Tuesday, October 14, 2014

What’s Really Killing the World Economy

Turns out forgiveness can be a virtue when it comes to easing hard economic times, as well as other areas of life.
The world economy is still stumbling, Paul Krugman writes in his column today. Recovery is stalling. “If this story sounds familiar, it should; it has played out repeatedly since 2008,” Krugman writes, somewhat depressingly. “As in previous episodes, the worst news is coming from Europe, but this time there is also a clear slowdown in emerging markets — and there are even  warning signs in the United States, despite pretty good job growth at the moment.”
Then he sets out to answer this question of why things areso bad. After all, we are many years past the housing bust and banking crisis, i.e., the causes of the Great Recession.
The sad truth is that the ongoing economic hardship around the word is and perhaps still is avoidable, in Krugman’s view. It is the result of a series of policy mistakes: “Austerity when economies needed stimulus, paranoia about inflation when the real risk is deflation, and so on.”
Next question, then, why do governments keep making these mistakes?

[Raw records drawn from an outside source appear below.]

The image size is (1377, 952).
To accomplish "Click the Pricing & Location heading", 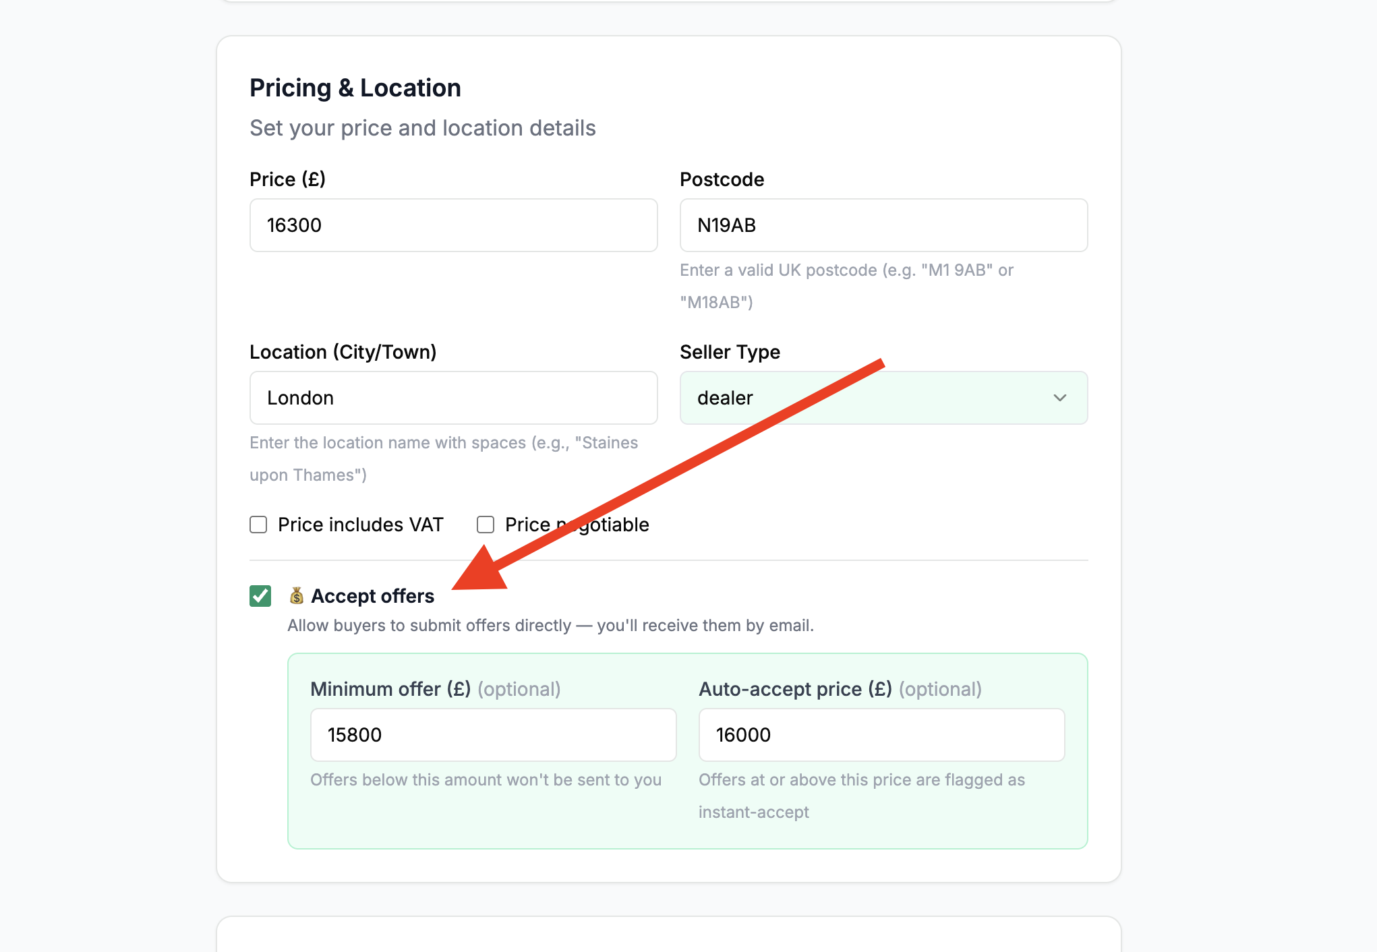I will tap(355, 88).
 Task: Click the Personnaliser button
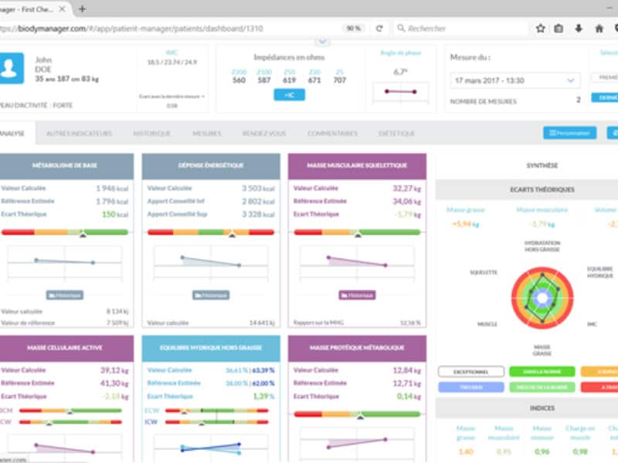click(569, 133)
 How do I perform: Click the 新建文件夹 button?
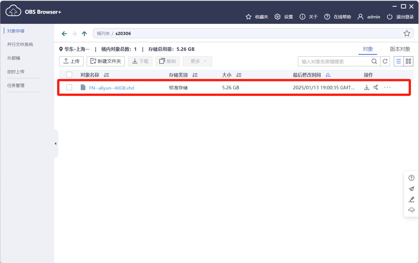tap(106, 61)
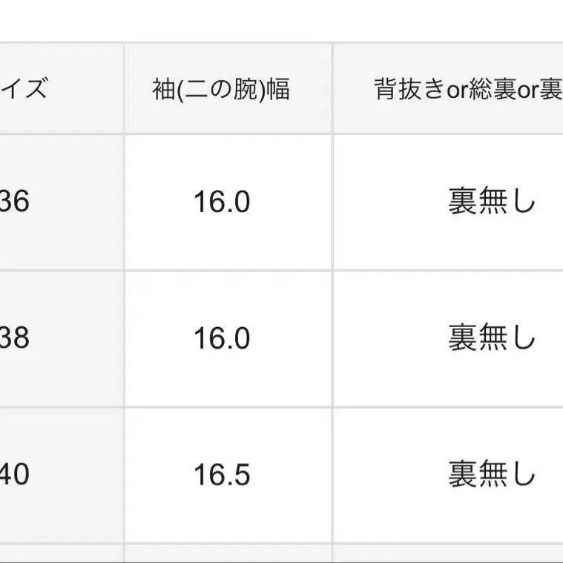Select 裏無し in the size 40 row
Image resolution: width=563 pixels, height=563 pixels.
coord(491,475)
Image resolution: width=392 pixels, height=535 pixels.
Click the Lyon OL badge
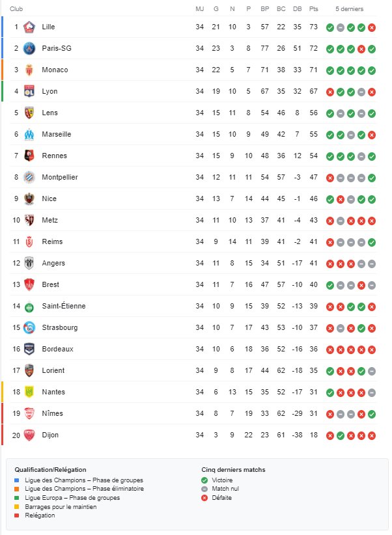click(x=29, y=91)
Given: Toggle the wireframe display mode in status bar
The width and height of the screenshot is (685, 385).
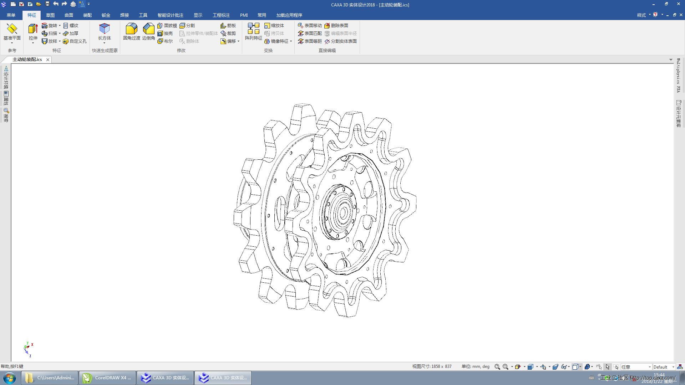Looking at the screenshot, I should pyautogui.click(x=575, y=367).
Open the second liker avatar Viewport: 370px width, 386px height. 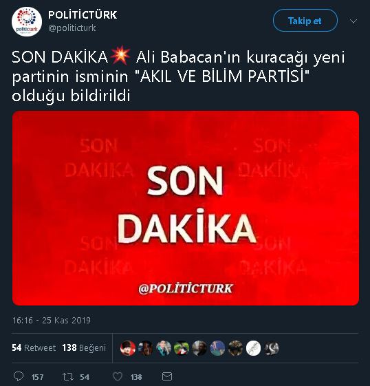146,348
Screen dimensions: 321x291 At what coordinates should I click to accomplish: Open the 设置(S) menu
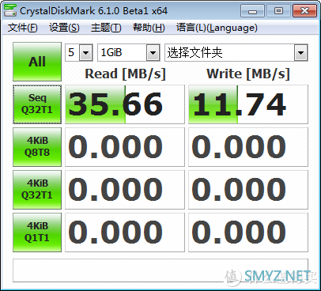64,28
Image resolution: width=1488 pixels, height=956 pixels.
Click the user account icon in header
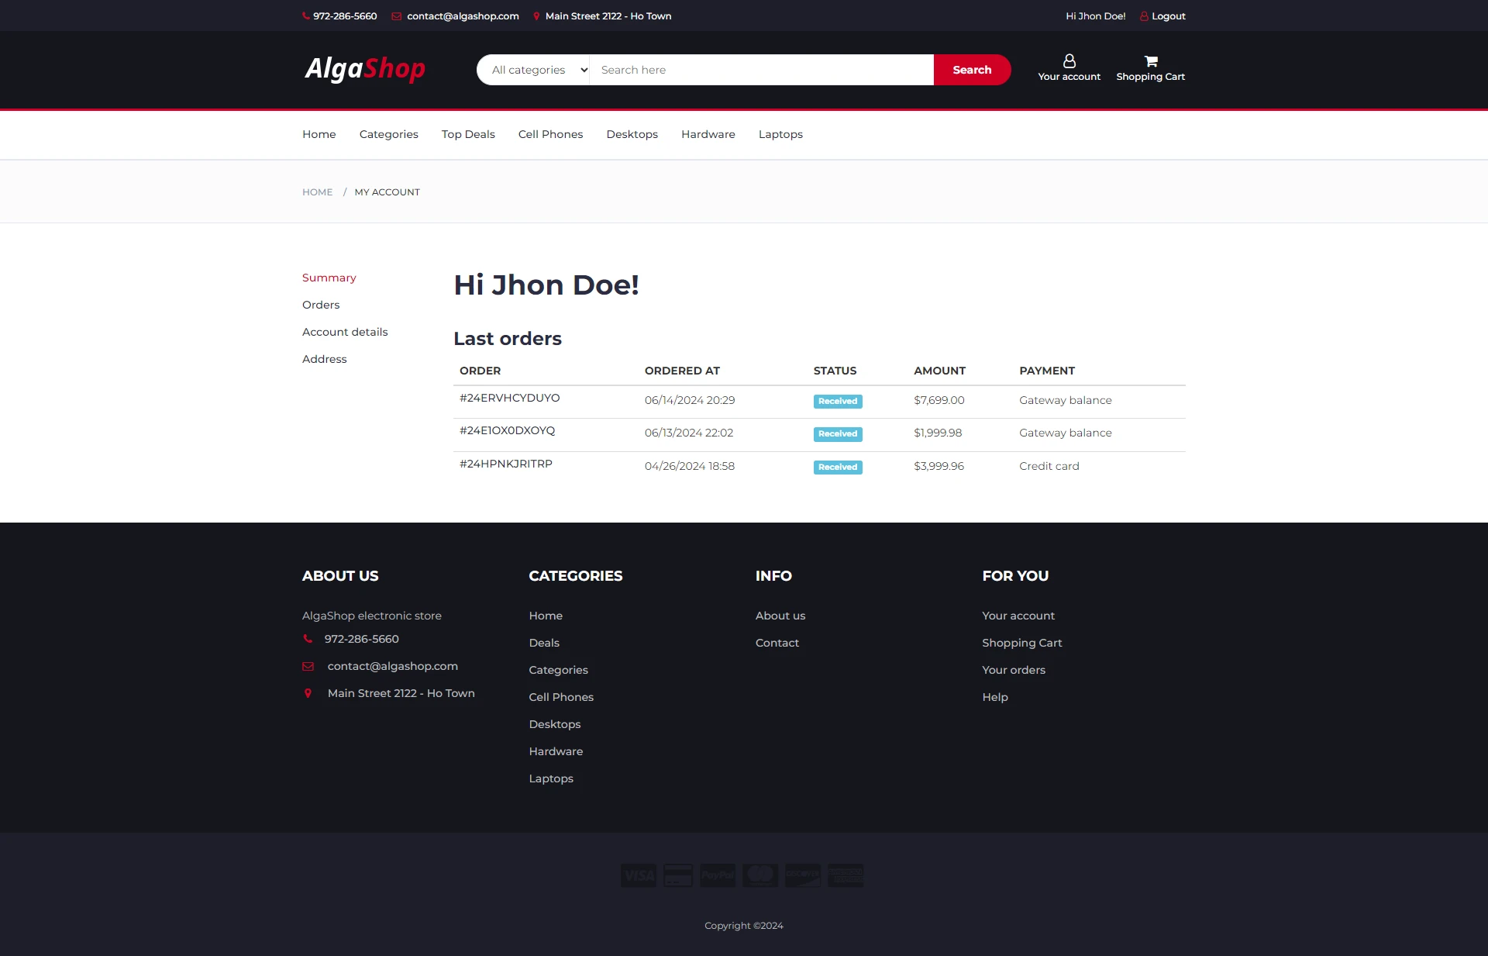[1069, 61]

The answer, Krugman posits, is misplaced righteousness, overzealous moralizers intent on continuing to punish debtors even if doing so drags everyone down. Here is the background: Before the crash, credit was exploding. “Old notions of prudence, for both lenders and borrowers, were cast aside,” Krugman writes. “Debt levels that would once have been considered deeply unsound became the norm.